Personal information
- Born: 5 October 1998 (age 27)

Sport
- Country: Norway
- Sport: Speed skating
- Club: Aktiv SK

Medal record
Men's speed skating
Representing Norway
World Single Distance Championships
| Bronze medal – third place | 2023 Heerenveen | Team pursuit |
European Championships
| Silver medal – second place | 2022 Heerenveen | Team pursuit |
| Bronze medal – third place | 2022 Heerenveen | 1500 m |
| Bronze medal – third place | 2024 Heerenveen | Mass start |

= Allan Dahl Johansson =

Norwegian speed skater (born 1998)

Allan Dahl Johansson (born 5 October 1998) is a Norwegian speed-skater who competes internationally.

==Biography==
Johansson competed for Norway in men's 1500m speedskating event at the 2018 Winter Olympics in PyeongChang, South Korea and placed 35th.

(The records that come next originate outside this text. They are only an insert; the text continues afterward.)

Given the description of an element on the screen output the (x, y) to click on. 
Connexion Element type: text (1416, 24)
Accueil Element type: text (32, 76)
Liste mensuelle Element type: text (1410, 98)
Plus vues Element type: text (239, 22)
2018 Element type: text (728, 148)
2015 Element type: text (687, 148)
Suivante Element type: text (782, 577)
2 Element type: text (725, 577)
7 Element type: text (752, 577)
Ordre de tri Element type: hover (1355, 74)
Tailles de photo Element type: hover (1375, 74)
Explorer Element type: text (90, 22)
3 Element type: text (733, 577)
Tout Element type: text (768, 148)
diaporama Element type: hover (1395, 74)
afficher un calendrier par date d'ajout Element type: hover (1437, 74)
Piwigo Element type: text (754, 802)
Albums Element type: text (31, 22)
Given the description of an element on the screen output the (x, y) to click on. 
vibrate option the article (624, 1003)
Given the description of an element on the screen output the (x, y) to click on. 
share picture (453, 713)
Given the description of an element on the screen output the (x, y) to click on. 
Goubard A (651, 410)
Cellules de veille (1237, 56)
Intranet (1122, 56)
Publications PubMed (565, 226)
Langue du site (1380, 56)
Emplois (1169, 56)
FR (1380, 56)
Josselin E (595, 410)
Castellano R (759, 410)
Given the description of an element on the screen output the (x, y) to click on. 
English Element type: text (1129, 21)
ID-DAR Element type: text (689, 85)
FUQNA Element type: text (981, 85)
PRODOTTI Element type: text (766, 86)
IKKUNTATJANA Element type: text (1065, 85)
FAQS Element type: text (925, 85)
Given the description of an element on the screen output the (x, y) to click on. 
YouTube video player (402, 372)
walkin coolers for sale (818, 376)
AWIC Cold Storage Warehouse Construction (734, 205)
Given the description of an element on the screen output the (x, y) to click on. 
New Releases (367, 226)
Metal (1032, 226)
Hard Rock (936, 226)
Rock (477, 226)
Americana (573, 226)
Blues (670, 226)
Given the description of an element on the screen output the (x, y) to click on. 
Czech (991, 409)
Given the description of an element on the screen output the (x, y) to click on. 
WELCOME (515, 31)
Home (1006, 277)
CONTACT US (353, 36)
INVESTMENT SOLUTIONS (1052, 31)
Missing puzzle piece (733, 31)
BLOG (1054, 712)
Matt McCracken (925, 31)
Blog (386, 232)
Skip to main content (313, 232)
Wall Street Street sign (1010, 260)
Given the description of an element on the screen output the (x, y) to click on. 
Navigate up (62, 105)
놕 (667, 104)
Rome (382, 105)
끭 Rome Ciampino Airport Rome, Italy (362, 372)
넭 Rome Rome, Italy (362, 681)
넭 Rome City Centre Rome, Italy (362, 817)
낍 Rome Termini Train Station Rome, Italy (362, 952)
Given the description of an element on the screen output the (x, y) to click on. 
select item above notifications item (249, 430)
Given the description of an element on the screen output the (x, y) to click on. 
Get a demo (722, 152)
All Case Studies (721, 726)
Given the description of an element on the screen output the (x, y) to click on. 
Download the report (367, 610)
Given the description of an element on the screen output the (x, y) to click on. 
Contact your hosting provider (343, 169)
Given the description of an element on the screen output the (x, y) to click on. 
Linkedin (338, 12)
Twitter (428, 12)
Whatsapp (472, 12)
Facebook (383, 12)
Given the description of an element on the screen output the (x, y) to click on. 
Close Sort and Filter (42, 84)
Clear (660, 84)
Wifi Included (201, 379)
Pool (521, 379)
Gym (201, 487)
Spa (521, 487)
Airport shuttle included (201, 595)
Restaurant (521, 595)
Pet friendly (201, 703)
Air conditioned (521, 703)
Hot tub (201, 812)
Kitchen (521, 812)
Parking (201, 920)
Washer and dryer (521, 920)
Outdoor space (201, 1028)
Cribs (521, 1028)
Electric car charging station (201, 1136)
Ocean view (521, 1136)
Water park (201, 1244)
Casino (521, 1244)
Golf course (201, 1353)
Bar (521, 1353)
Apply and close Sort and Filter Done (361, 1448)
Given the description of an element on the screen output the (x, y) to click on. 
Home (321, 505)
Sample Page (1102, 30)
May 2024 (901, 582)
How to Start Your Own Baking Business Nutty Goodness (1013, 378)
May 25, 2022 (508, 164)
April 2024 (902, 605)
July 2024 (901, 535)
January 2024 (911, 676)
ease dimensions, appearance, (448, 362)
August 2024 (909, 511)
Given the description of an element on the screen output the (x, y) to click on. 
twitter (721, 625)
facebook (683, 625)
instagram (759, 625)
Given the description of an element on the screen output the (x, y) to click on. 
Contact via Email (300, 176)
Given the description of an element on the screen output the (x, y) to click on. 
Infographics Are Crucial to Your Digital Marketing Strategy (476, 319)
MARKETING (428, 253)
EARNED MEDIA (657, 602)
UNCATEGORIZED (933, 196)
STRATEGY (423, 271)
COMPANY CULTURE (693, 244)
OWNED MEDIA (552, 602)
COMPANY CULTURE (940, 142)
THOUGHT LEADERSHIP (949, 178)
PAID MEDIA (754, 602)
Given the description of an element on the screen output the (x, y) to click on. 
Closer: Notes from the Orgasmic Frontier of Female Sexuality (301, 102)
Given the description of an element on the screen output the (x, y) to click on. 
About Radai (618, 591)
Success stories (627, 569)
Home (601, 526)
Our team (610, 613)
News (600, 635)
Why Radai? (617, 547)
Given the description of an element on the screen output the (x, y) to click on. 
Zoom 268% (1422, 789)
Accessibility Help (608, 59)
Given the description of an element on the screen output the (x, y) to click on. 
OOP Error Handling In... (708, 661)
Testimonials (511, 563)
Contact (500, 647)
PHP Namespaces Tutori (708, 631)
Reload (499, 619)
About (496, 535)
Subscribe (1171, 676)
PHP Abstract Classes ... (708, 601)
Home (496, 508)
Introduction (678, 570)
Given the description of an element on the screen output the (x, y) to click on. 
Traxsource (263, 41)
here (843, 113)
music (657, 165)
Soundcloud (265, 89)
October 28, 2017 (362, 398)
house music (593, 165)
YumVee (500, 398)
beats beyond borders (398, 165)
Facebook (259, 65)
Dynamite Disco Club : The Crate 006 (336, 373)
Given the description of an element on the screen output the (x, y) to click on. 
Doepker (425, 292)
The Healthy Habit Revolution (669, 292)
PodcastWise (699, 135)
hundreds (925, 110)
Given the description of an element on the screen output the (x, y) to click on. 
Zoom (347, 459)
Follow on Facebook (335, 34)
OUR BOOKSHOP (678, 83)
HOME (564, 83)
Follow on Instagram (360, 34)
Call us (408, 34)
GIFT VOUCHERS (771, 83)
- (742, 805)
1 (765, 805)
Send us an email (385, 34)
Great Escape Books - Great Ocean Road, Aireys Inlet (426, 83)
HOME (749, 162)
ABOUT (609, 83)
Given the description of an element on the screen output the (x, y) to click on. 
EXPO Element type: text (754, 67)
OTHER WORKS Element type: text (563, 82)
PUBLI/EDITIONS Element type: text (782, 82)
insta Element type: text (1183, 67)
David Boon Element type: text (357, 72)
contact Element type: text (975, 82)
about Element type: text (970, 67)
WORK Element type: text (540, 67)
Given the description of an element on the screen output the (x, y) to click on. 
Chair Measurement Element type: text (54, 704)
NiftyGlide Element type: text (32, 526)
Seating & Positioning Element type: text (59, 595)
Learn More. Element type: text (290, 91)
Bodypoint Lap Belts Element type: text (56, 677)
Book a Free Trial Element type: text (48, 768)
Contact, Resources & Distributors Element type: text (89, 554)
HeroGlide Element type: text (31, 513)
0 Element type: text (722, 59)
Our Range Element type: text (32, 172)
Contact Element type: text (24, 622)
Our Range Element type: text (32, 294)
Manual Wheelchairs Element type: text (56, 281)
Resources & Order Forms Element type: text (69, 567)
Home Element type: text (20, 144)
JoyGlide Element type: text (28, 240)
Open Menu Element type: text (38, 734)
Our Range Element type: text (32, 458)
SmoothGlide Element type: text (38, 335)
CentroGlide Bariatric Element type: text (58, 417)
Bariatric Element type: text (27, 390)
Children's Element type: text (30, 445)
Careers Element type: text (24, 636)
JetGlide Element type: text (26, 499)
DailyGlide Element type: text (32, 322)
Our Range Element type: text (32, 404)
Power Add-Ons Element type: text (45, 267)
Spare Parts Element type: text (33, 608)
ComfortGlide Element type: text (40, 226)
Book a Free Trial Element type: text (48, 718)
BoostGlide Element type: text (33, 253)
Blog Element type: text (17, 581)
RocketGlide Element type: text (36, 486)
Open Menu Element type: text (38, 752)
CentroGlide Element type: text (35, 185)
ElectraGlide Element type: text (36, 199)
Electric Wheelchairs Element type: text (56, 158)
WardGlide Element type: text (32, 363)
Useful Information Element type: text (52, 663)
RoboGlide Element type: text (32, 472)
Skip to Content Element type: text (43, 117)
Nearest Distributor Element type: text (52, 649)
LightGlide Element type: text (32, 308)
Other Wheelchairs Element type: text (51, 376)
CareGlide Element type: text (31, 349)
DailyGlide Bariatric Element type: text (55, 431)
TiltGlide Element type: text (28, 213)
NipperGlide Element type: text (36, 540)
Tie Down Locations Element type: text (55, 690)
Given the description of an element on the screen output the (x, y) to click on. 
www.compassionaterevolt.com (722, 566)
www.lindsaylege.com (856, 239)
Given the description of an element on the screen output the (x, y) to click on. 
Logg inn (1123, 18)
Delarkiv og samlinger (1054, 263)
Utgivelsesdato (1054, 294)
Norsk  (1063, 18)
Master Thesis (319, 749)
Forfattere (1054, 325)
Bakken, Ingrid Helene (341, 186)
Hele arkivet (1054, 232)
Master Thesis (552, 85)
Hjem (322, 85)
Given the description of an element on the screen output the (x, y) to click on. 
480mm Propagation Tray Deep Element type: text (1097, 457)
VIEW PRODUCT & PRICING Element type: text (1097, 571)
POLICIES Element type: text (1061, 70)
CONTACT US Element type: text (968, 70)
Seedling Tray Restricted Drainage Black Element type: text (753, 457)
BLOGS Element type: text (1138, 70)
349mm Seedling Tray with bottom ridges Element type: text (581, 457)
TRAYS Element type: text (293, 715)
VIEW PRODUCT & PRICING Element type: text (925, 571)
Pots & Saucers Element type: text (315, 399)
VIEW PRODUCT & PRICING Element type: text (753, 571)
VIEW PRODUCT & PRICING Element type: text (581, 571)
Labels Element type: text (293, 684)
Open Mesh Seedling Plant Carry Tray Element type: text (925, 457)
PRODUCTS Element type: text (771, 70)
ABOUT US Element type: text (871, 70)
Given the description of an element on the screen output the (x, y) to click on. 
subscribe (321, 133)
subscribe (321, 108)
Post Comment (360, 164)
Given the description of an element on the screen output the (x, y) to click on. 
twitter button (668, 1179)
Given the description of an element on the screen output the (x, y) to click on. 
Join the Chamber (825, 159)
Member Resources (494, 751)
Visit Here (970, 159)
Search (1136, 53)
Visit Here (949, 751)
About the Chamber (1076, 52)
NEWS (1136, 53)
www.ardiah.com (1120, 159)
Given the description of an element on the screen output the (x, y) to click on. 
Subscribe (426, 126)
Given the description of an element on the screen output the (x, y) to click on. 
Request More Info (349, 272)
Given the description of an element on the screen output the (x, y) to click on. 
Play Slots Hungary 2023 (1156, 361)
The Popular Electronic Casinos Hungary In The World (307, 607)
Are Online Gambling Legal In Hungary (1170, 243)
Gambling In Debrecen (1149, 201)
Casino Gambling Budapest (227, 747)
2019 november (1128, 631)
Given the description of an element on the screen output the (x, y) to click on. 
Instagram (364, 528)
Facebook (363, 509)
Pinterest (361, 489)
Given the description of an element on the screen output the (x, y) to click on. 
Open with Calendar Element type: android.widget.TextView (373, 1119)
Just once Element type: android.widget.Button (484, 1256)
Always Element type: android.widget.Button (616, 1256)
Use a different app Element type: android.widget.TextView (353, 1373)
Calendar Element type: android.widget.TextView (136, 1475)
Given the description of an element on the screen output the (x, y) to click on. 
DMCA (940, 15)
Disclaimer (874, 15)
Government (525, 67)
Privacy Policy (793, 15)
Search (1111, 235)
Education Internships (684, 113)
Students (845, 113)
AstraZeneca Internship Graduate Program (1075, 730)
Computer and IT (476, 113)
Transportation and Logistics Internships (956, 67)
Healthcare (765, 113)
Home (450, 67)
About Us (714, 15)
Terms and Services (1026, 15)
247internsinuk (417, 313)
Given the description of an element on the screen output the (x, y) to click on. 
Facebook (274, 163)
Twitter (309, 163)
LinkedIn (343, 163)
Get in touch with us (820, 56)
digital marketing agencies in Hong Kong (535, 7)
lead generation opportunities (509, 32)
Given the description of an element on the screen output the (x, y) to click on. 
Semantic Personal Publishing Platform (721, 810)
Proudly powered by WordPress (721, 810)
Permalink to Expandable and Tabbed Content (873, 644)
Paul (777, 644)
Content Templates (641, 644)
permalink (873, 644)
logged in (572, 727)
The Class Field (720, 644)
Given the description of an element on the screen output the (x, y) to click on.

Johansson represents the club Aktiv SK. In December 2017, he set new junior world records in 1,500m and 3,000m.

In March 2018, Johansson won Gold in Junior World Cup in Salt Lake City and set the record in 3,000m.

In 2016, he received more than US$12,000 (94,500 NOK) in sponsorships, with the second largest funding source coming from crowdfunding. He wrote in his crowdfunding application:"This winter I will focus even more on the World Cup and Junior World Championships. There are a lot of travel and training expenses, and competition everyday. All contributions will come in handy and go exclusively to be faster on skates. Rounds of the season with a three-week gathering in Calgary to train in similar conditions that await me in the Junior World Championships in 2018 in Salt Lake City which is one of my main goals." Johansson won the World Skating Cup 2 years later.

Johansson is the first Norwegian World Junior Allround Speed Skating Champion since Sverre Lunde Pedersen in 2012.